begin MATERIAL SUPPLIED

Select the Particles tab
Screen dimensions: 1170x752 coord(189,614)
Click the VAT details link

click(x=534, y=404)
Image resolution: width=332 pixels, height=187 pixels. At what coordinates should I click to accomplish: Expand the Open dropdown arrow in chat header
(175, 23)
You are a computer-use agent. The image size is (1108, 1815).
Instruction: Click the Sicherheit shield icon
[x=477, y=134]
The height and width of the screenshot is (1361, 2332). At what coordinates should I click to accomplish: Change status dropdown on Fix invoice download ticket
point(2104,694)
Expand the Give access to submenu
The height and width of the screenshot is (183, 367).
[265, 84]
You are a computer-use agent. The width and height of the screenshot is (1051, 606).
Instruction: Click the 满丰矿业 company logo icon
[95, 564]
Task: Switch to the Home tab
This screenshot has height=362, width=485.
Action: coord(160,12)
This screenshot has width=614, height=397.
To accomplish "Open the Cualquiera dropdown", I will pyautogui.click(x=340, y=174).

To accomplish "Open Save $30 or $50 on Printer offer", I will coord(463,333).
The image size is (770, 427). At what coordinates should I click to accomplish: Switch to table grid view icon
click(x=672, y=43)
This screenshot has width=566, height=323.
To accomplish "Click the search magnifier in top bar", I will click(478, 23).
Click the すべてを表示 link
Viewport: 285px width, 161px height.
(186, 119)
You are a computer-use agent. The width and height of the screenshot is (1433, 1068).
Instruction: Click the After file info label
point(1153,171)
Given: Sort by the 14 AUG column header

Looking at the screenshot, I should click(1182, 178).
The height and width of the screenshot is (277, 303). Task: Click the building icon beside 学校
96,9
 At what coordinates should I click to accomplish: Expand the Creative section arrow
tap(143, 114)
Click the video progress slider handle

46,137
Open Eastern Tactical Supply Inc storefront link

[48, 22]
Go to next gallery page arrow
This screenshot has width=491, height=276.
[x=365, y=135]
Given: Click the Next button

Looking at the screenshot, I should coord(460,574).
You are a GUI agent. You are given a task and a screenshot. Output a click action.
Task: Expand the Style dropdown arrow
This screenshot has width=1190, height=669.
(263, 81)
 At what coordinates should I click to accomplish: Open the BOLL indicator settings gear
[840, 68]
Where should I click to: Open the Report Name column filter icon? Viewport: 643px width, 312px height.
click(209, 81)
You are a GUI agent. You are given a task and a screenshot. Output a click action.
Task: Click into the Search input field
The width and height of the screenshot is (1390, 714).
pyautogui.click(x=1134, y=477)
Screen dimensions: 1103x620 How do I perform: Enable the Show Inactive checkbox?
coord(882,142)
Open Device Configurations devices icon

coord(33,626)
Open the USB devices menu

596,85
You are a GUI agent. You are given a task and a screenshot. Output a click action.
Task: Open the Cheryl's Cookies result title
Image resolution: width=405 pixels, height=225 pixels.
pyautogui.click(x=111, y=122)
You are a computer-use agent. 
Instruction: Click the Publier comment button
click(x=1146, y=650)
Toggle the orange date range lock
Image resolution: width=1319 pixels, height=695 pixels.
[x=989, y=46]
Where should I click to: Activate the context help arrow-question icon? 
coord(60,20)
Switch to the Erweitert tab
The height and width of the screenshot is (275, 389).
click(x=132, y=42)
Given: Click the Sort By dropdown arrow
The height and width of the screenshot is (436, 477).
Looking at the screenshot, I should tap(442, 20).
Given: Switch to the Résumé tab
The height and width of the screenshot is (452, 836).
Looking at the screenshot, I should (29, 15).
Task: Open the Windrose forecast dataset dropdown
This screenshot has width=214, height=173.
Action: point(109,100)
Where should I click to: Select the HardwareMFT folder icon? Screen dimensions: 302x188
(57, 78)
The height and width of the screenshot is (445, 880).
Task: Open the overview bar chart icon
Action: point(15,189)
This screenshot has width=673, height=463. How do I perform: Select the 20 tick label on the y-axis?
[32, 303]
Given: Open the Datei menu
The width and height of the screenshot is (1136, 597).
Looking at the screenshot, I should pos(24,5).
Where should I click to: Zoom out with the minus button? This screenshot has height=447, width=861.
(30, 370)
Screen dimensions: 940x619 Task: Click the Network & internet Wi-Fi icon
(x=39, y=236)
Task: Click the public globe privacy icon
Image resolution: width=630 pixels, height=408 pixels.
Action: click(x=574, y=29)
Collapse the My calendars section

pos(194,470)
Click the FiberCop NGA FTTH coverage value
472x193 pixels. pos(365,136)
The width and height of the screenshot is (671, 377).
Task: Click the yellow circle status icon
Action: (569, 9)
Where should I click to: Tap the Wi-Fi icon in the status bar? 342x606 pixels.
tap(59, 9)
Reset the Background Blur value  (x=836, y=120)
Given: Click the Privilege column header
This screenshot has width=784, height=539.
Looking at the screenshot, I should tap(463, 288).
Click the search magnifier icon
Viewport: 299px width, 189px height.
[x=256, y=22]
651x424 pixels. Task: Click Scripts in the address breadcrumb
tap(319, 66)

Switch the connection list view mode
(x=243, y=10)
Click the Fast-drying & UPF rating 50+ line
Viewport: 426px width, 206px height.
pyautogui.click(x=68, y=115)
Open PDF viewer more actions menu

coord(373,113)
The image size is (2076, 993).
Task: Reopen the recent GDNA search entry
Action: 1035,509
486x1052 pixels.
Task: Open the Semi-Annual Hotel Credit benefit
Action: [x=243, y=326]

end MATERIAL SUPPLIED

→ EXERCISE
How many lines of the records contain the string "Select"? Reply with the number only.

→ WRITTEN SOLUTION
3